- Given records -

========================================================================

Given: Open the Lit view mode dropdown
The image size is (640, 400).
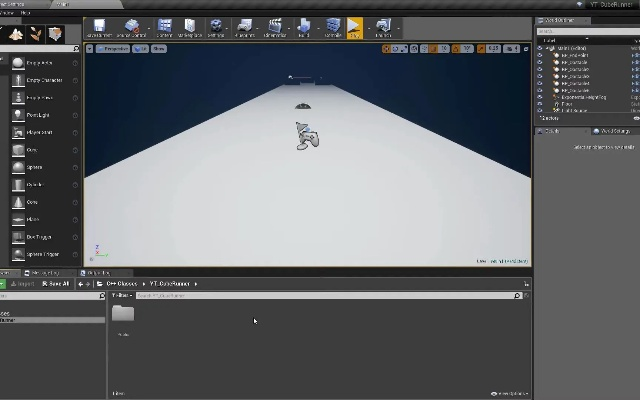Looking at the screenshot, I should click(x=141, y=48).
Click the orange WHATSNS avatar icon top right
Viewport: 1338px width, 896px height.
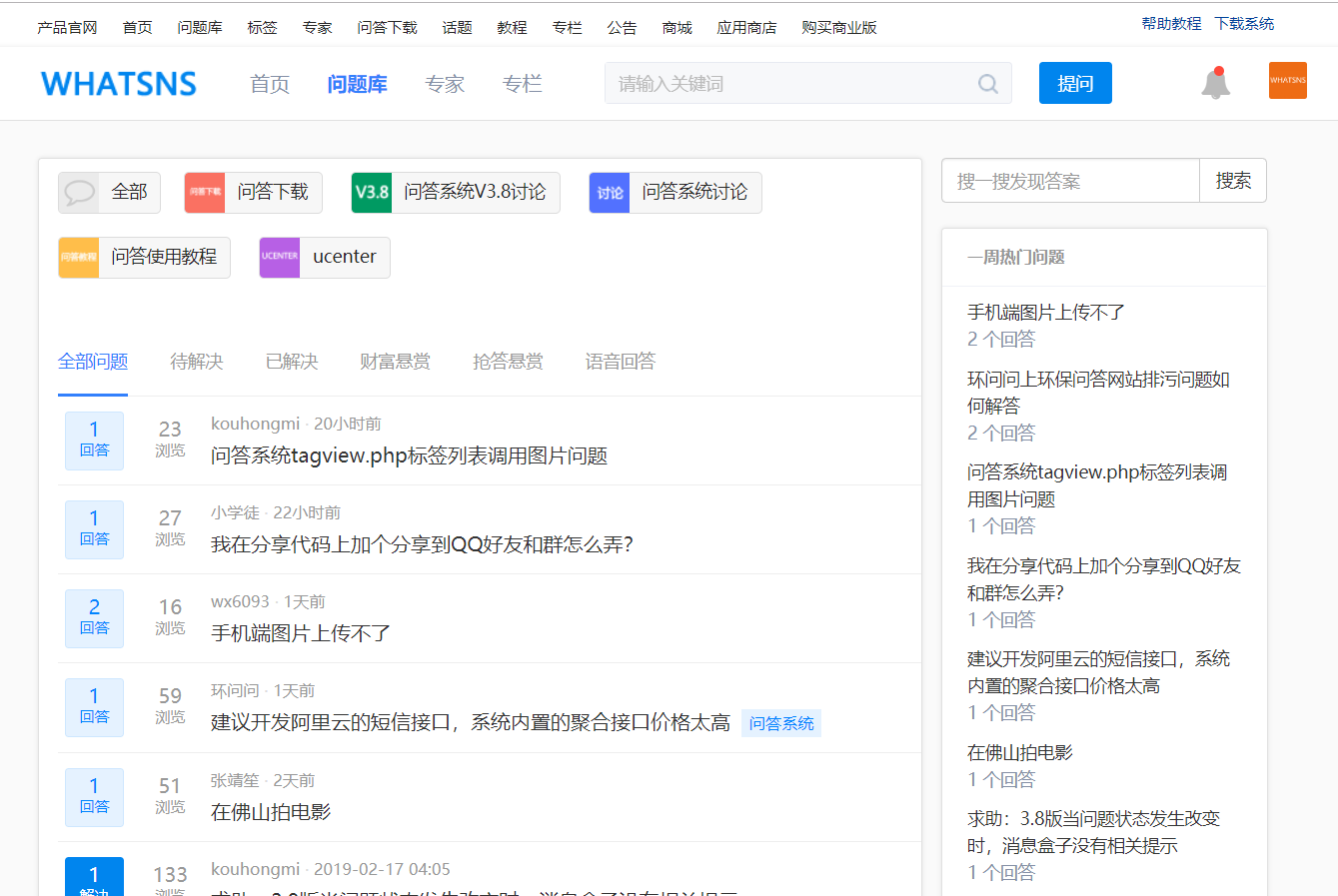1288,81
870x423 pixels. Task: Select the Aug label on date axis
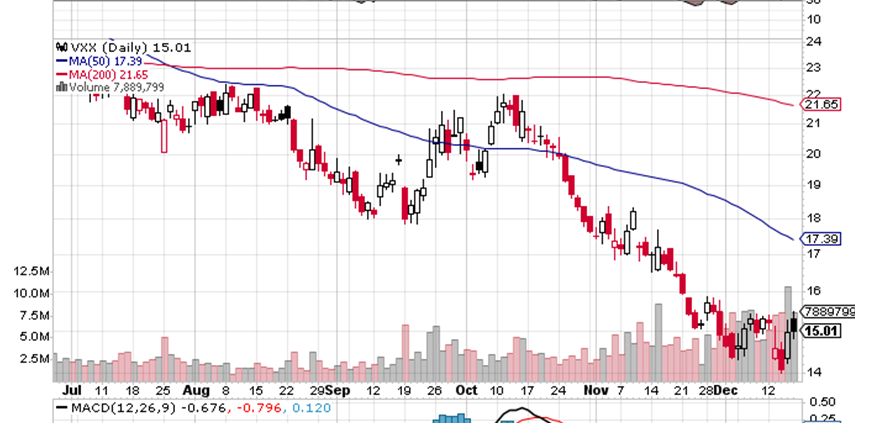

========================================================================

- Exercise requirements -
Exact copy, pictures excluded: restate every record above word for word.

- Response box -
Given: Open the Lit view mode dropdown
The image size is (640, 400).
Looking at the screenshot, I should click(x=141, y=48).
Click the orange WHATSNS avatar icon top right
Viewport: 1338px width, 896px height.
1288,81
870x423 pixels. Task: Select the Aug label on date axis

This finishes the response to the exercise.